**Excerpted text:**
· · · · ·
Perhaps in ten years, we will have seen other college and university business units besides IT buying in and working together to implement a truly enterprise governance, risk, and compliance solution, but we aren't seeing that yet. Thus, today you will see the higher education institutions profiled here focusing on various different aspects of a GRC implementation.
What are some of the challenges others have experienced in their implementations, that I should be sure to consider? What have others done to address these challenges?
- Realize that GRC products are complex, even ones that are characterized as usable "out-of-the-box." Be prepared, and plan for many hours of consulting and configuration before deployment - probably months. For example, the University of Florida purchased Modulo for IT risk management in August 2011, began Webex-based consulting in September, and probably won't deploy until spring 2012.
- Consider other related organization-wide projects and whether the various products need to have the ability to communicate. If so, make sure while choosing a product that the back-end technologies have the ability to integrate with one another.
- Consider authentication needs if your organization has an existing common technology to access applications, such as Co-sign or Shibboleth. What are your campus authentication/directory/IDM implementation requirements? Ensure the vendor can support your requirements – many cannot.
- Ask vendors if you may test/pilot their product before making a decision to purchase. Arrange for an internal team to test all aspects of the product, especially any integration or authentication needs, to make sure it is a good fit for your institution. Penn State used this method and learned that not all systems can integrate as well as the vendor thinks they do.
· · · · ·
**Information provided:**
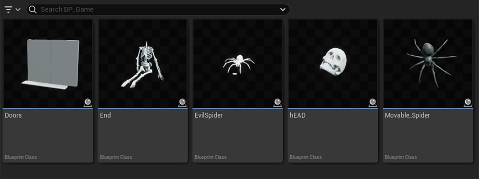
Task: Click the Doors asset name label
Action: pyautogui.click(x=13, y=115)
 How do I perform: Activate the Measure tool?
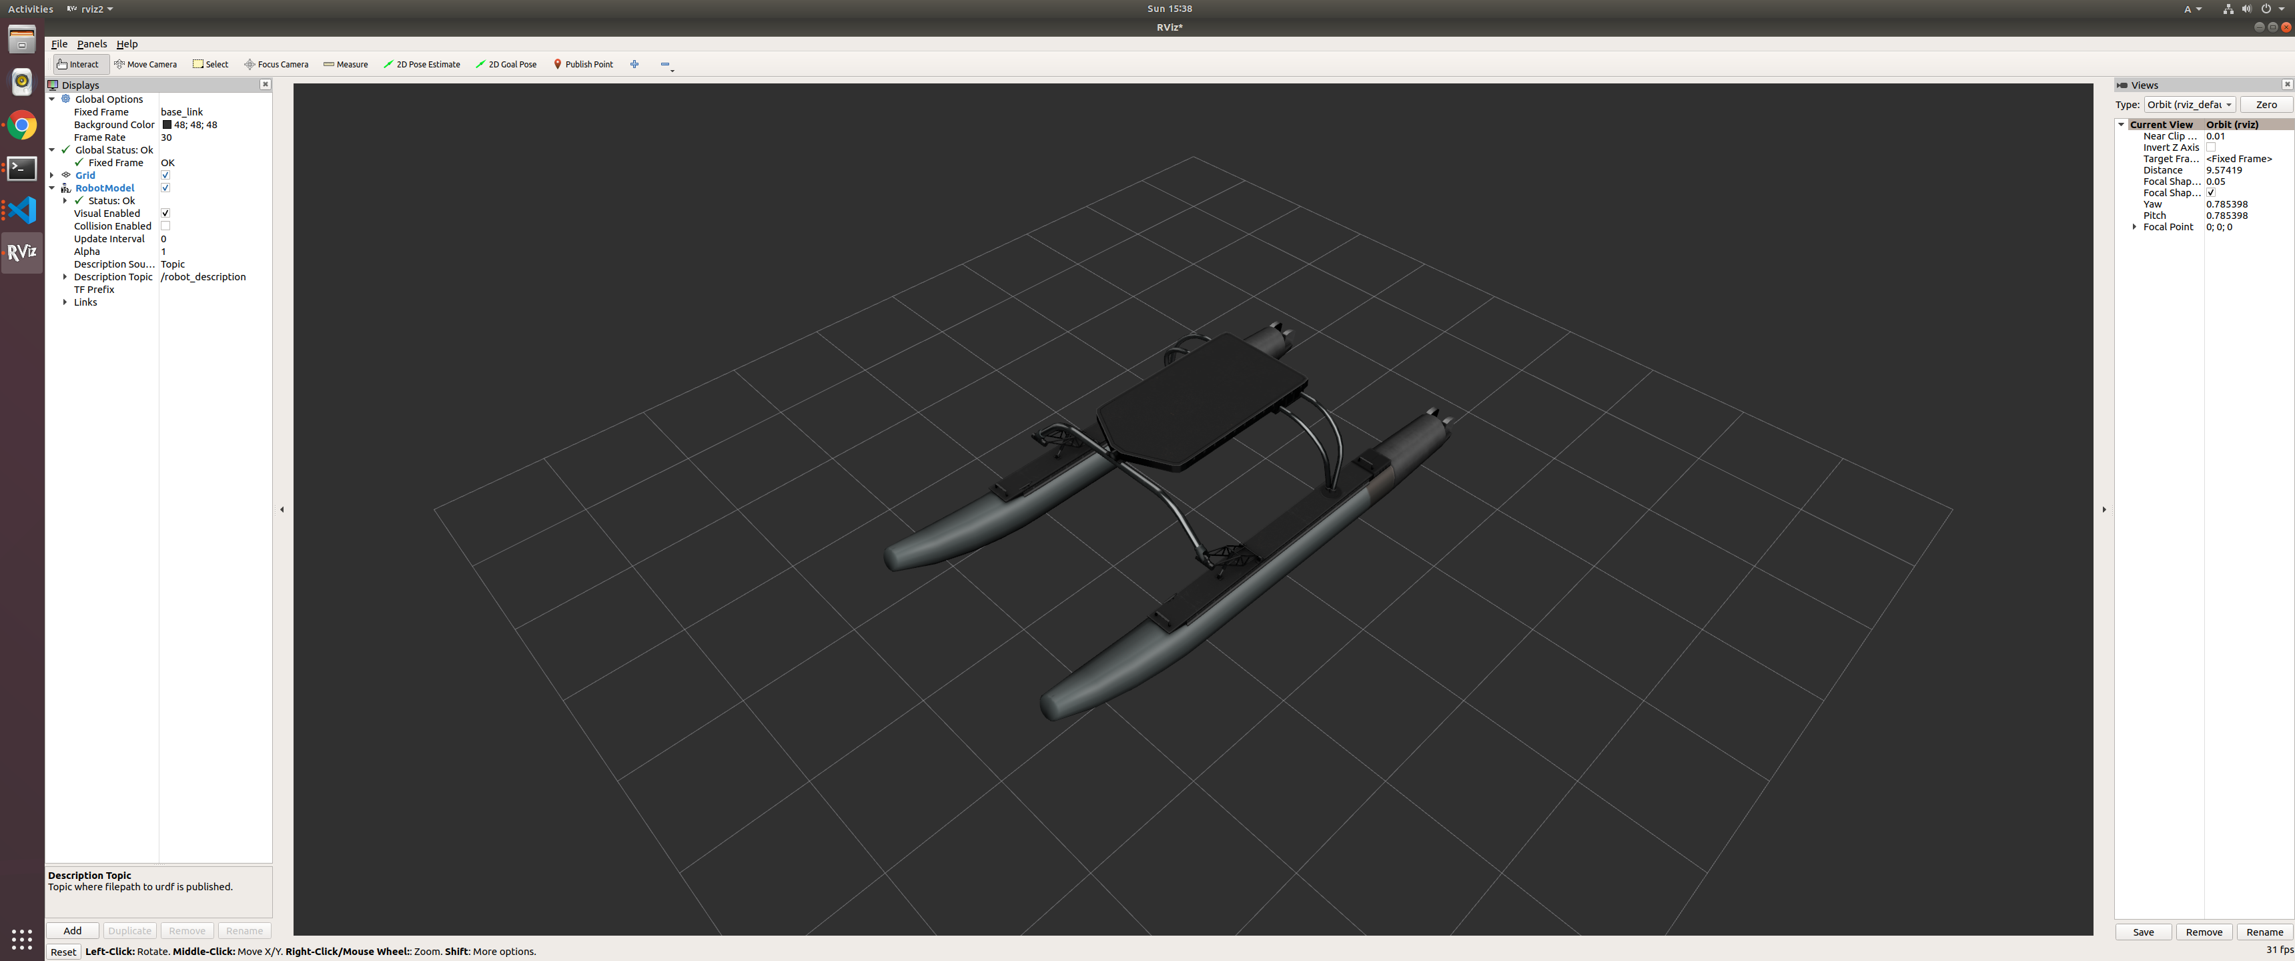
· · · · ·
**What to produce:**
According to the excerpt on GRC implementations in higher education, why should an institution plan for many hours of consulting and configuration before deployment? Answer in one to three sentences.

**Exercise result:**
GRC products are complex, even those described as usable "out-of-the-box," so deployment likely takes months of consulting and configuration. The University of Florida bought Modulo in August 2011, started consulting in September, and probably won't deploy until spring 2012.